It's wrong. It's illegal. It's immoral. It's unethical. And it's just another episode in George W. Bush's life, where he makes the mistake and others get to pay for it.

The Novels To Read If You're Only Reading Three

A desperate journalism student asked for two short novels he could read. I have a whole web site devoted to journalism books, but to sum it up, the two best short novels about journalism are Arnold Sawislak's Dwarf Rapes Nun, Flees in UFO and Calvin Trillin's Floater and Bob Ottum's All Right, Everybody Off The Planet.

Computer Industry News

Craig Reynolds' Technobriefs

Craig Reynolds cruises the net for you:

All us geeks and techno-wonks were focused last week on oral arguments at the US Supreme Court in Eldred v. Ashcroft. Read analysis by NYT, Financial Times, The Mercury News and the law blog Volokh. Lessig wrote an extended blog entry about his view of the Eldred v. Ashcroft oral arguments.

NYT editorialized against An Abuse of Copyright as did the SacBee, who urged the Court to free the Mouse. Background from CNN, News.com and Wired's: Fencing Off the Public Domain and Free Speech Same as Free Content?

Eldred v. Ashcroft sideshows: the Internet Archive's Bookmobile was parked outside the Supreme Court, giving out works from the public domain, and the exhibition Illegal Art: Freedom of Expression in the Corporate Age examines the collision of copyright and artistic freedom, see Wired's coverage.

Yikes, did Microsoft do the Right Thing?! That always throws me off: Microsoft nixes TV copy protection. But then, to restore balance to the world, their "Licensing 6.0" seems to have annoyed their loyal customers and driven many to switch to Linux. Come to think of it, that is the Right Thing.

A new planet: Quaoar (not to be confused with Cruithne) a large (800 mile diameter) "Kuiper Belt Object" was spotted earlier this year, then recently measured by Hubble. The object is named after a creation god of the native American Tongva tribe. Although I saw one suggestion that the world after Pluto should be called Goofy. Quaoar is as much a planet as Pluto, but there's the rub. Some planetary astronomers have suggested that KBOs like Pluto and Quaoar should be considered proto-comets rather than planets.

Technobits: Hacktivists or Cyberterrorists?: The Changing Media Discourse on Hacking --- fathers of PC revolution wary of DRM --- Jamming camcorders in movie theaters --- cool high speed robot grasping movies --- a newspaper editor's nightmare --- paper airplane simulator --- Modern Living: odd, interesting animated clips --- this week's Lego masterpiece: Escher's "Ascending and Descending".

Data provided:
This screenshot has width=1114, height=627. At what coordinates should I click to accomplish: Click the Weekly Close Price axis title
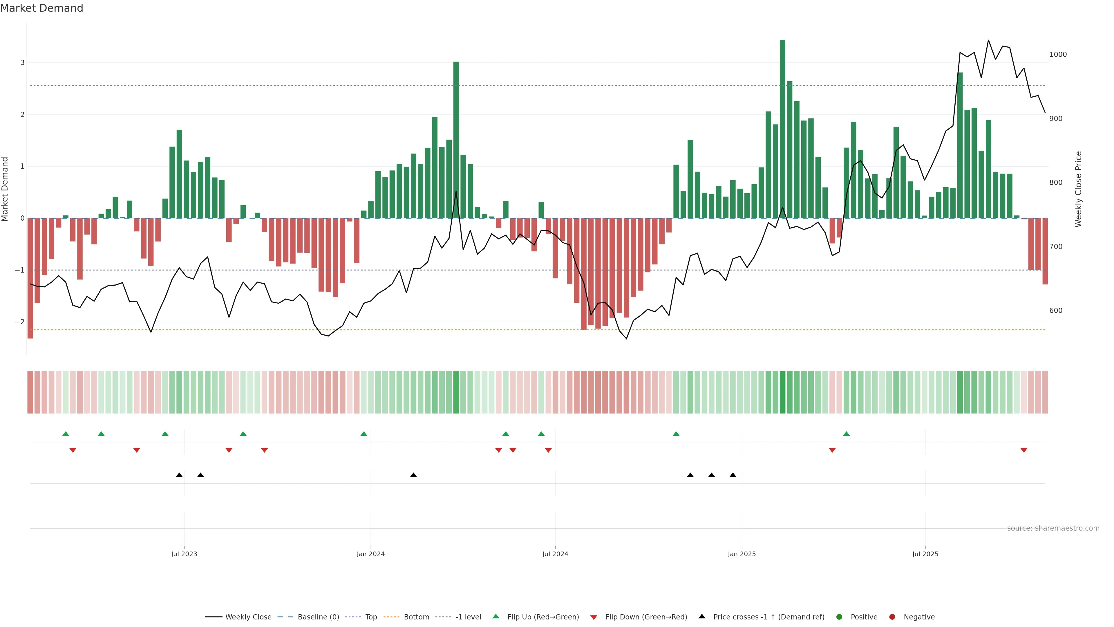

Directions:
**a.** Answer these questions using the blog excerpt, giving each answer on its own line:
(i) Who wrote the novel Floater?
(ii) What was parked outside the Supreme Court during the Eldred v. Ashcroft arguments?
(iii) Who is Quaoar named after?
**b.** Rewrite the blog excerpt between "Eldred v. Ashcroft sideshows: the" and "see Wired's coverage.", inclusive, replacing "sideshows" with "side events".

Complete answers:
**a.**
(i) Calvin Trillin
(ii) The Internet Archive's Bookmobile
(iii) A creation god of the native American Tongva tribe

**b.**
Eldred v. Ashcroft side events: the Internet Archive's Bookmobile was parked outside the Supreme Court, giving out works from the public domain, and the exhibition Illegal Art: Freedom of Expression in the Corporate Age examines the collision of copyright and artistic freedom, see Wired's coverage.